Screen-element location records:
━━━━━━━━━━
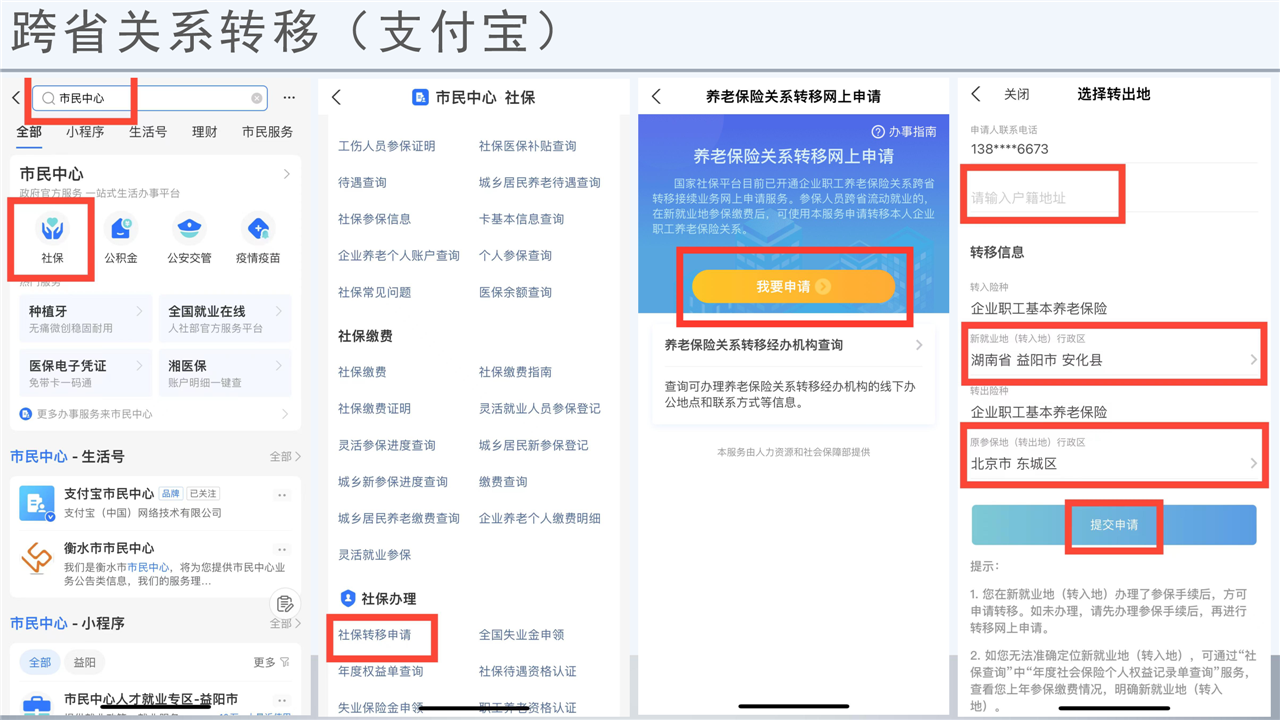Open the three-dot more options menu
The image size is (1280, 720).
[x=289, y=98]
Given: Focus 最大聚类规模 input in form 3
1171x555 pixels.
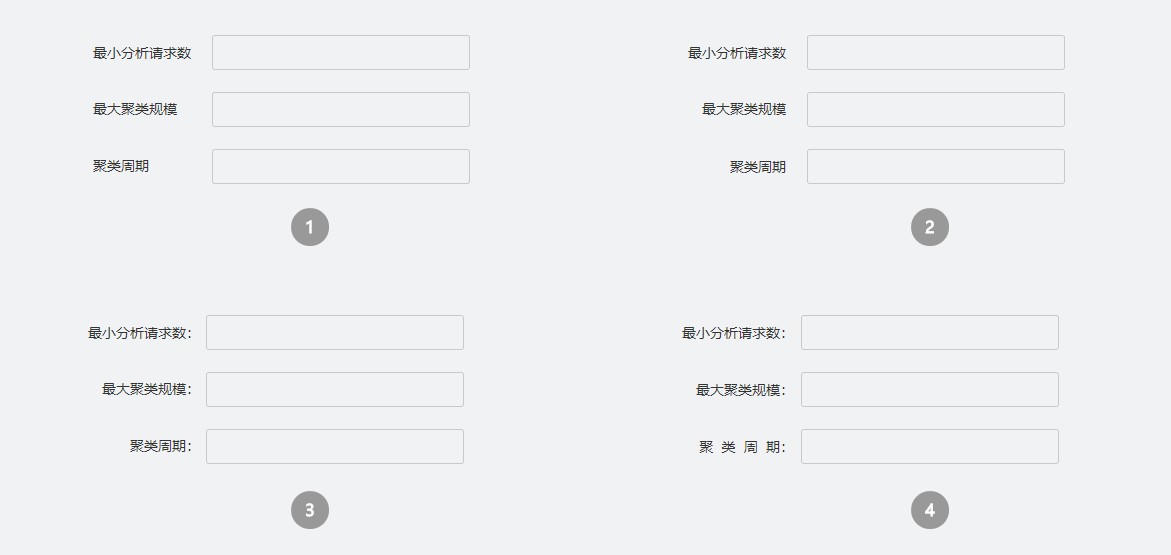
━━━━━━━━━━
Exercise description:
Copy out the lines of the records verbatim, leaving out the pictures.

Solution:
Open the three-dot more options menu
The image size is (1280, 720).
[x=289, y=98]
Given: Focus 最大聚类规模 input in form 3
1171x555 pixels.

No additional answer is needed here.